SAN ANTONIO — Kimiya Factory has beautifully established herself as one of the prime organizers in Texas pushing for police accountability, and it started in San Antonio around the time of George Floyd’s murder, back in 2020.
She led one of the city’s largest marches ever and she’s still fighting three years later through the Black Freedom Factory, a data-driven organization aimed at creating equality in San Antonio, to say the least.
“All I knew was the love and rage in my heart for George Floyd’s life being taken from him,” Factory said. “I also think my generation is sick and tired of being sick and tired.”

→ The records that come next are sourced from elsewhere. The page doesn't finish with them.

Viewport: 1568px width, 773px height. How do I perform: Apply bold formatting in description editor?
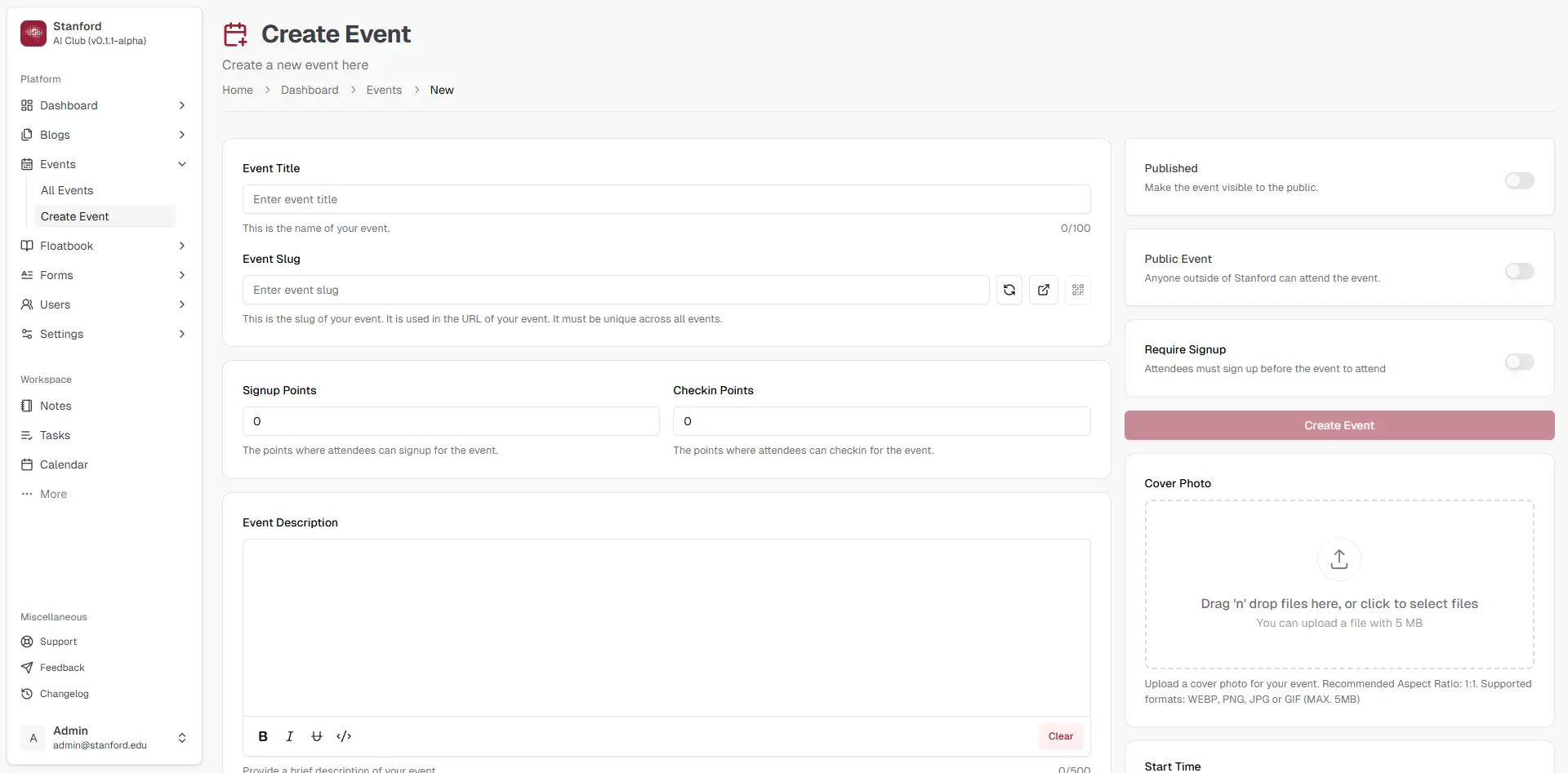[263, 736]
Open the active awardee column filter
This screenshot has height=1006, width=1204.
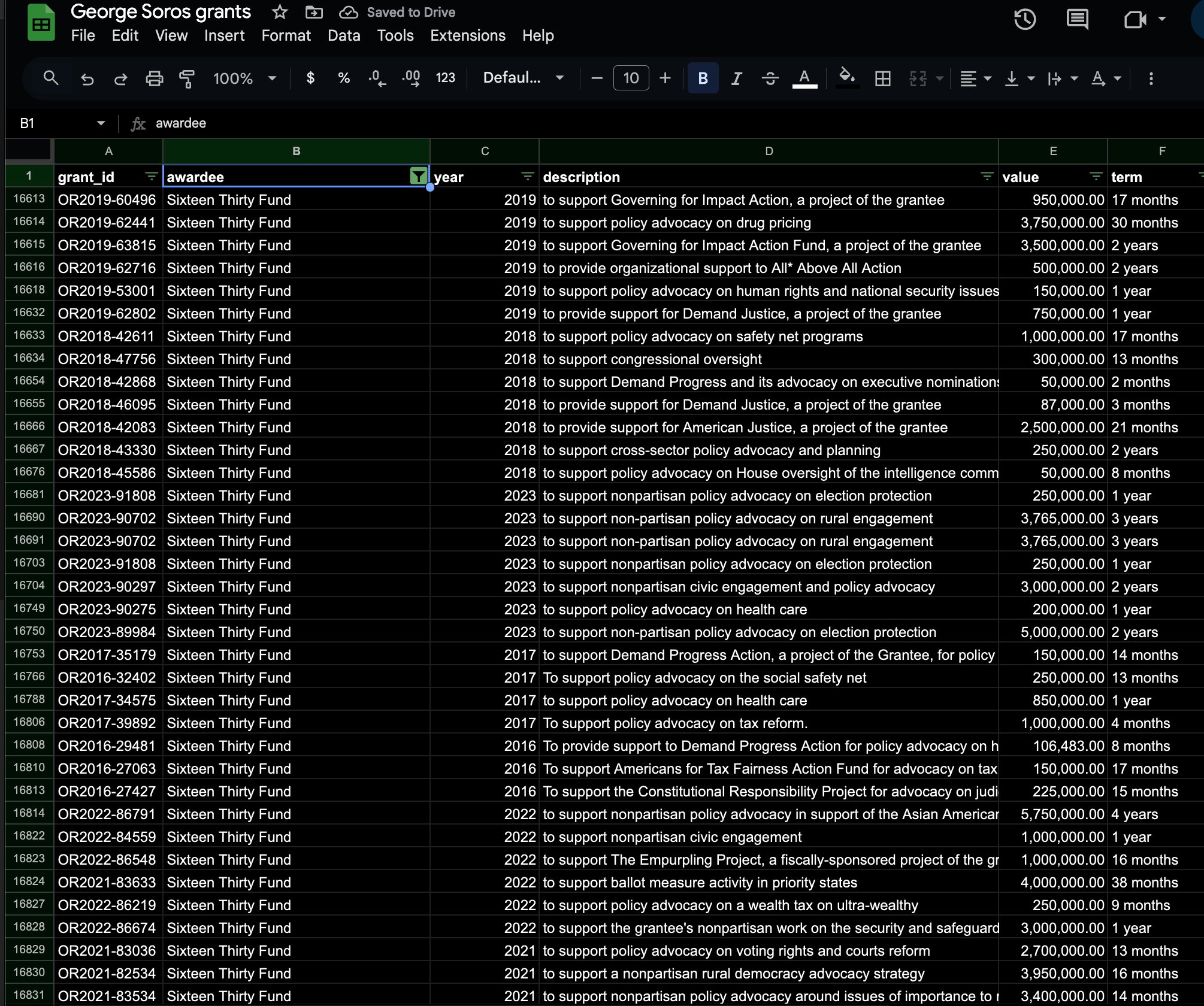418,176

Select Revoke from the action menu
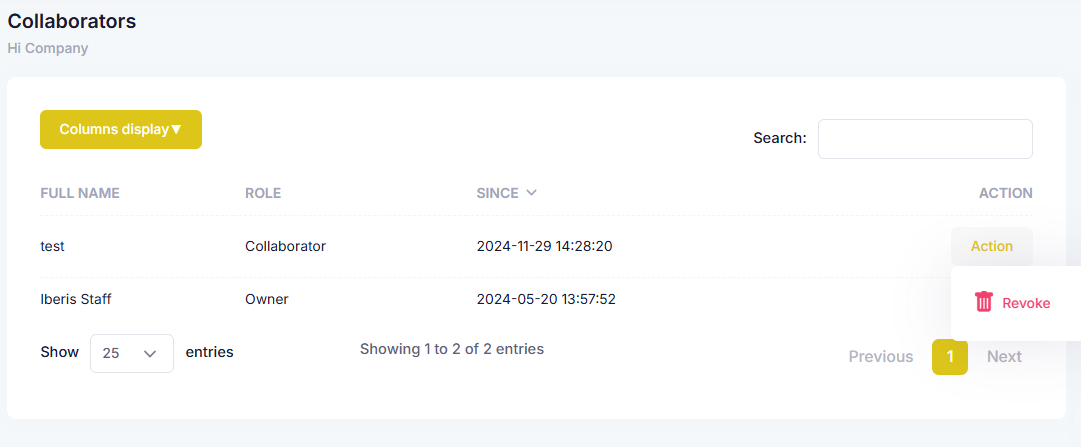pyautogui.click(x=1012, y=303)
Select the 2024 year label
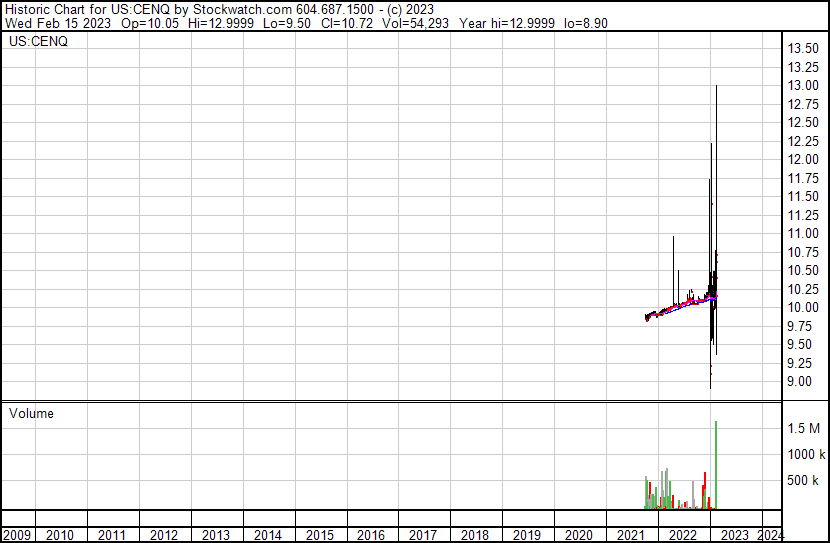Screen dimensions: 830x543 [771, 534]
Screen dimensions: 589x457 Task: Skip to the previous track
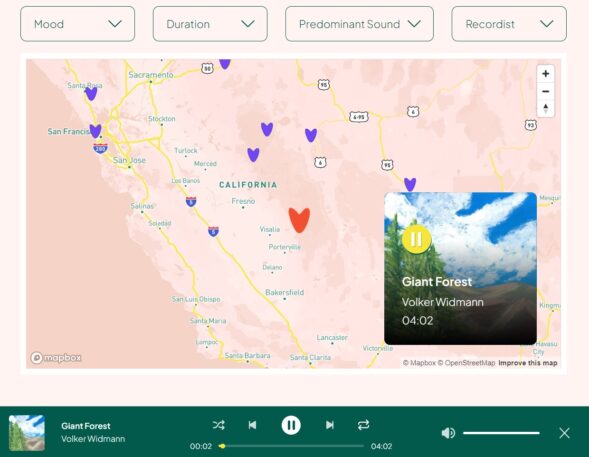tap(252, 425)
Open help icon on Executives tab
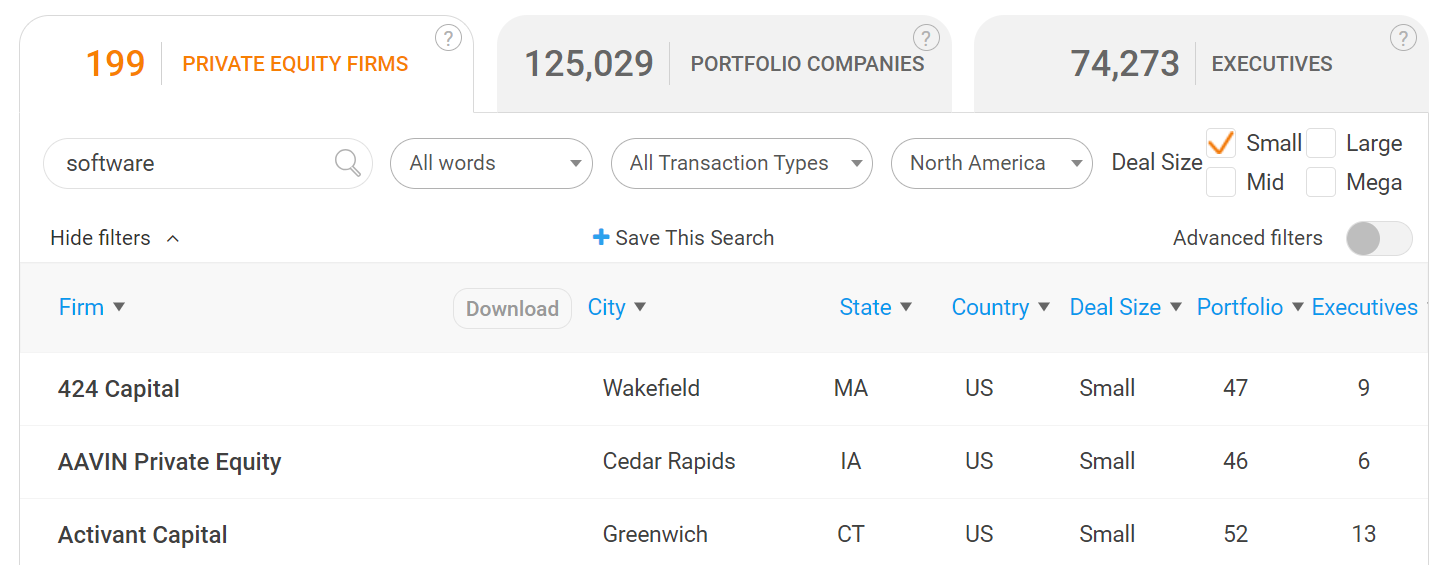Viewport: 1453px width, 565px height. [1403, 39]
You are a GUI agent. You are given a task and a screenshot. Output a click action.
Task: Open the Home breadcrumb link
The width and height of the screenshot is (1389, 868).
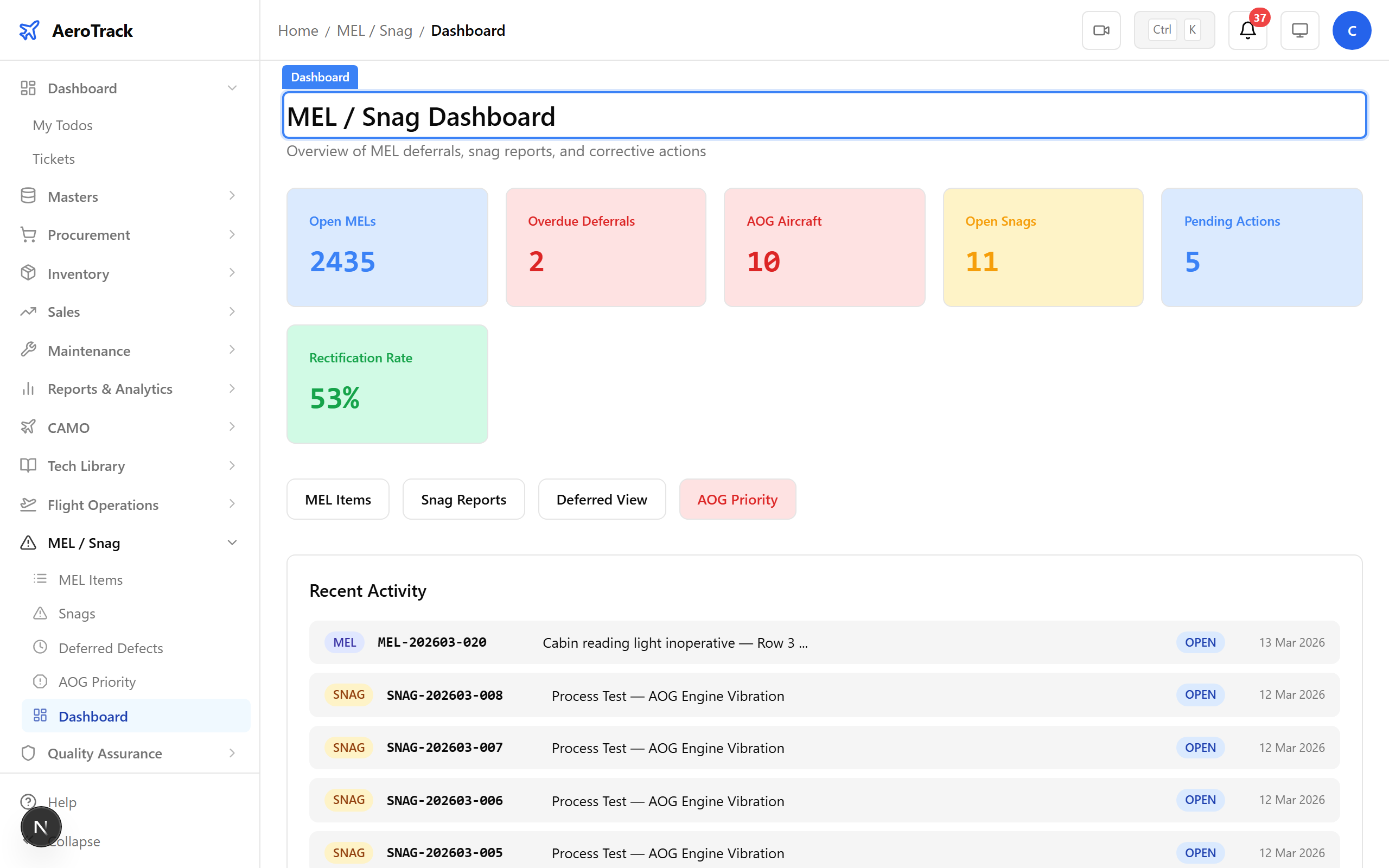click(297, 30)
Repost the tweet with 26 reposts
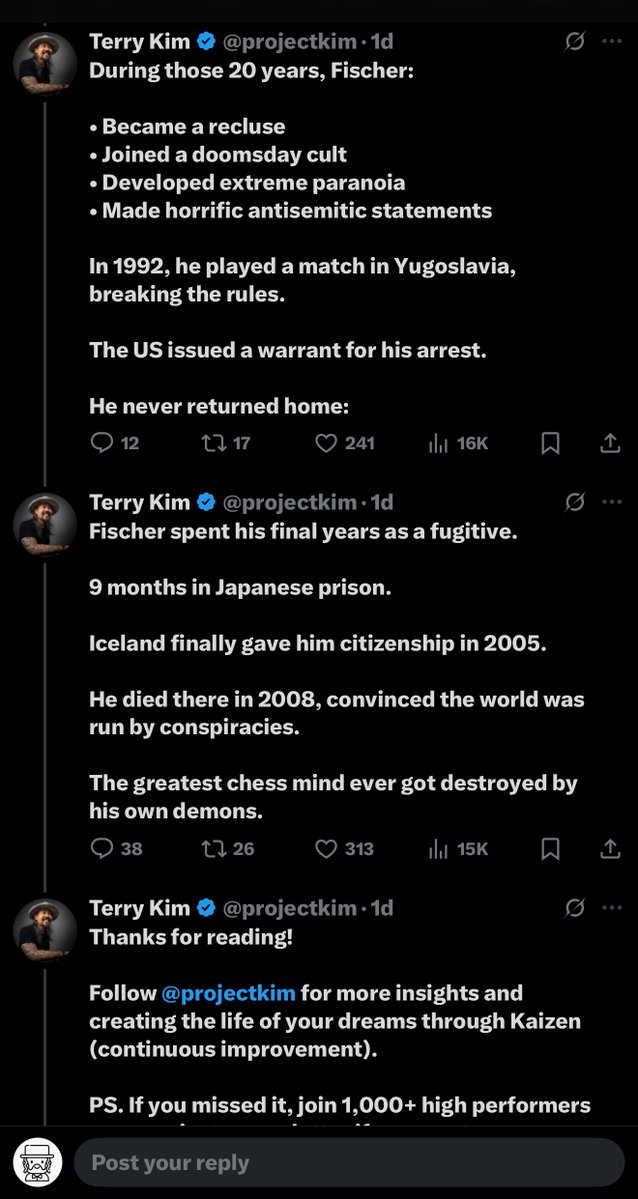 tap(213, 849)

Since then, more names have been taken due to the hands of police, but Factory’s teaming up with other organizers like Ananda Tomas to get accountability through policy and unique ways like Copthedata.com, an online police discipline database which seems to have been working extremely well to say the least.
“You get an incident summary here and you can see all of the DUI for instance, who the officer was, the original discipline final discipline,” Tomas said.
Folks can also look at different firings and suspensions.
“Good interaction or bad interaction with an officer, if you want to know the next steps for a complaint,” Tomas explained.
Factory believes this tool is monumental and proactive — she said it’s going to create honest conversations about policing.
“It’s time for officers to be seen in the same light of the crime that has been committed,” Factory said
Copthedata dates back to 2010 for San Antonio police and she hopes to make this blueprint for accountability statewide.
Thomas said there’s no excuse for other departments to ignore an officer’s checkered past.
“This is public facing, and it’s accessible to everyone,” Tomas said.
Tomas and Factory believe it’s another way to honor the lives taken by police: Charles Roundtree, Antronie Scott, Marquise Jones and A.J. Hernandez.
They also believe that cop the data will save lives and let’s all hope that it really, truly does.
“Police brutality and death at the hands of police are committed by civilians who also call themselves public servants,” Factory said.